Wednesday, October 24, 2012

Emily's Fitness Tip


One great way to keep weight in check as we get older (as well as feel your best) is to add resistance training to your exercise routine.  Our metabolism slows as we age for a variety of reasons.  One of the big reasons for this is because we naturally lose lean muscle mass as we get older (especially after the age of 40).  Resistance training is also great for building bone density.  

For years I struggled with resistance training because it seemed so intimidating- I never knew what to do, didn't want to look silly at the gym, and even after I did learn a little bit about how I should be lifting- it took forever!  So long story short- I had a hard time with any kind of consistency and did not see any results.  After working with a trainer I learned a much better way to strength train.
The rules he use to put together my routines were simple- I can now do a quick routine (30-40 minutes) that strengthens my whole body, and is great for calorie burn as well.  I do a routine similar to this 2-3 times per week.  Doing this consistently over the last year has dramatically changed my body for the better!  I feel strong and toned.  I know I am in good shape!  It was amazing how quickly I built my strength just by being consistent about my workouts.

The workouts he would create for me all had a very similar pattern:
6-8 excercises approximately 15-18 reps (depending on weight).
These can be performed all in a row, and repeated three times, or sets of 2, repeated 3 times, or sets of 3 repeated three times.  

Exercises are selected based on major muscle groups

chest and biceps-1 exercise (pushups, chest press, etc... an upper body "pushing" exercise)
back and triceps- 1 exercise (any kind of row or pull down... an upper body "pulling" exercise)
butt and hamstrings-1 exercise (squats, dead lift, bridge, etc.)
quads- 1 exercise (any kind of lunge or step up)--- 
full body move- 1-2 exercise (something like a burpie- anything that involves many muscle groups and gets your heart rate up)
core/abs- 1-2 moves
Sometimes also adds one move for shoulders-- like overhead press or lateral raise.
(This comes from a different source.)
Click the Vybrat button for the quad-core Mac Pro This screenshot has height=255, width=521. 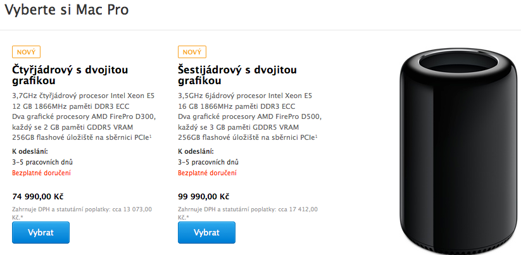coord(41,232)
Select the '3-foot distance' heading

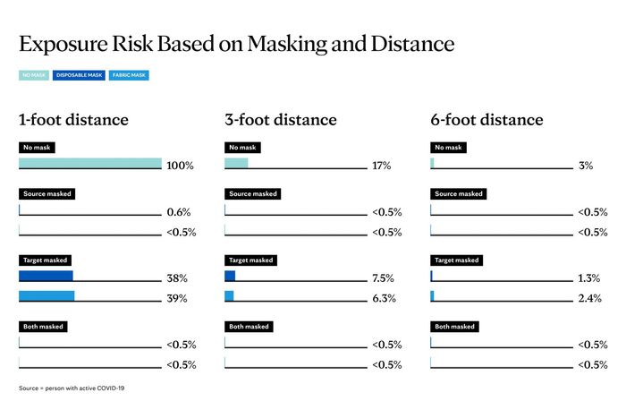point(281,120)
Here is an example routine that can easily be performed at home with a simple dumbell set.

squat (16-30 lbs) 16 reps
prone dumbell row (10-15 lbs) 12 each arm
alternate these two moves, repeat 3 times

12 burpies

forward lunge (0-15 lbs) 12 each leg
push up (guys or girls) 15-20
alternate these two moves, repeat 3 times

12 burpies

pelvic bridge 25 reps
plank 1 minute
alternate these two moves, repeat 3 times

This is just one example... the combinations are endless! 

Great resources for workouts like this are everywhere on the internet.  Another good source for these kind of workouts is in magazines like shape and fitness.  I personally like shape magazine- it has at least one new full body workout every month.